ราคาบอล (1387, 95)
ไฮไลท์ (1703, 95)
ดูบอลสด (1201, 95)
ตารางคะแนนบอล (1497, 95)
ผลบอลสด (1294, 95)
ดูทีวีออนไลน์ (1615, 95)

________________________

▶ **What you are asked to do**
Return the whole listing, keeping every line exactly as it is.

▶ **The answer**
ราคาบอล (1387, 95)
ไฮไลท์ (1703, 95)
ดูบอลสด (1201, 95)
ตารางคะแนนบอล (1497, 95)
ผลบอลสด (1294, 95)
ดูทีวีออนไลน์ (1615, 95)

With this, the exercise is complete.